With a vote of its County Board of Commissioners in early April, Marshall County become the last of ninety-two Indiana Counties to share four critical geospatial data sets with the Indiana Geographic Information Office. This exceptional level of County-State cooperation, and the important statewide data created by the project, validates the concept of a local-to-state-to-national approach to building and maintaining a National Map. Geographic Information System (GIS) technology and data generally, and these four county level data sets in particular, support public safety and economic development, and provide geographic context for a myriad of government policy decisions about everything from natural resources to voting precincts. Beginning in 2008, the Indiana Geographic Office joined with other GIS partners to develop, integrate, and publish the following four statewide geographic data layers using existing county data:
- Land Parcels
- Address Points (that connect a street address with a geographic coordinate)
- Street Centerlines (with street name and address ranges)
- Local Administrative Boundaries (such as school and election districts)
With the addition of Marshall County, Indiana has complete statewide coverage of these data, thereby increasing the value and usefulness for all Indiana citizens. Watch a YouTube video showing the progress of the data sharing initiative here – http://youtu.be/6rhYstRhKS8
“I love working with Hoosiers!” said Jim Sparks, Indiana’s Geographic Information Officer, a position created by state statute in 2007 and responsible for coordinating GIS across all levels of government, academia, and the private sector. “One-hundred percent voluntary participation in this important County-State project is a testament to our active and engaged Indiana GIS community. We are all working collaboratively to improve the quality of life for Hoosiers by supporting economic development, public safety, transportation, and government and private sector efficiency through the availability of these critical data.”
As a result of the data sharing project, these layers are already being used by the Indiana State Police, Department of Homeland Security, Department of Natural Resources, and the Secretary of State’s office, as well as colleges, universities, the private sector, and the counties from which the data originated.
Public safety was a key incentive for many of the counties to participate in the statewide project. David Vice, Executive Director of the Indiana Integrated Public Safety Commission remarked, “When agencies share data, lives are saved and public offices become more efficient. Sharing data encourages collaboration among agencies, provides for informed decision-making and reduces redundancy of data production. Further, planning and policy groups become better informed, particularly in terms of emergency calls and disaster response. We can be proud that all 92 counties are now sharing their map data, a major milestone that will benefit all Indiana taxpayers.”
These data layers, along with other geographic information are freely available to the public from the IndianaMap (http://bit.ly/1JLsrah), a web-based data portal, viewer, and download tool which has demonstrated a 34 to 1 return on investment (http://www.igic.org/projects/indianamap/IndianaMapNews.pdf). Given that 80% or more of government data has a geographic component, it is not surprising that Indiana government agencies, universities, and private sector companies have received significant benefit from the 240-plus layers of publicly available, highly accurate, and current geospatial information offered for viewing and download at the IndianaMap. The data contributed by all 92 Indiana counties adds even more value to the IndianaMap.

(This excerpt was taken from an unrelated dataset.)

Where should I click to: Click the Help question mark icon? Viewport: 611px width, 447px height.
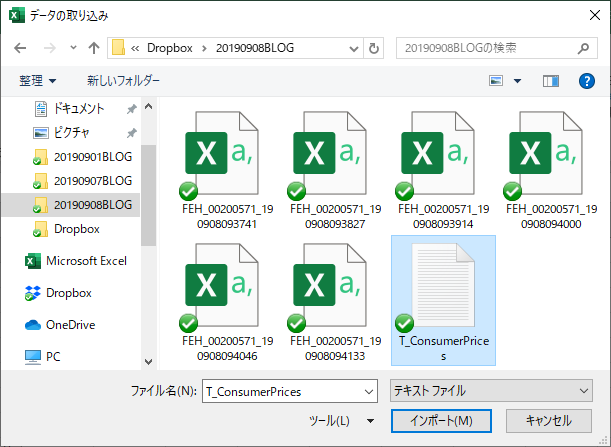[x=587, y=81]
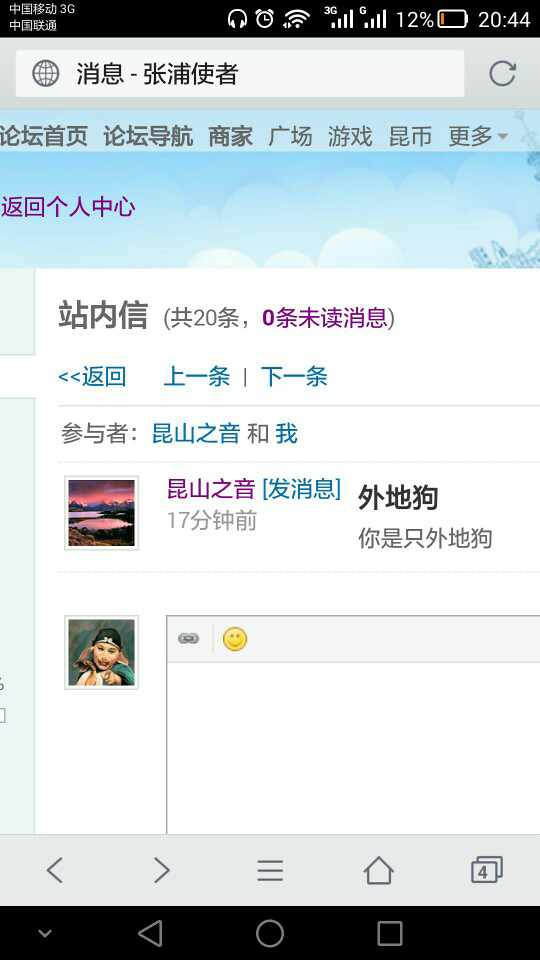
Task: Open the browser hamburger menu
Action: (x=270, y=870)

The Indiana Geographic Information Office is located within the Indiana Office of Technology and was created by state statute in 2007 to facilitate GIS data cooperation between units of the federal, state, and local governments; integrate GIS data and framework data into a statewide base map; develop and maintain statewide framework data layers; provide public access to GIS data and framework data in locations throughout Indiana; and serve as Geographic Information Officer for state agencies.
The GIS Office contributes to the quality of Indiana as a place to live and work by cultivating statewide geographic information resources (relationships, data and technology) so that individuals and organizations across the state have appropriate access to accurate and relevant geographic information and technology.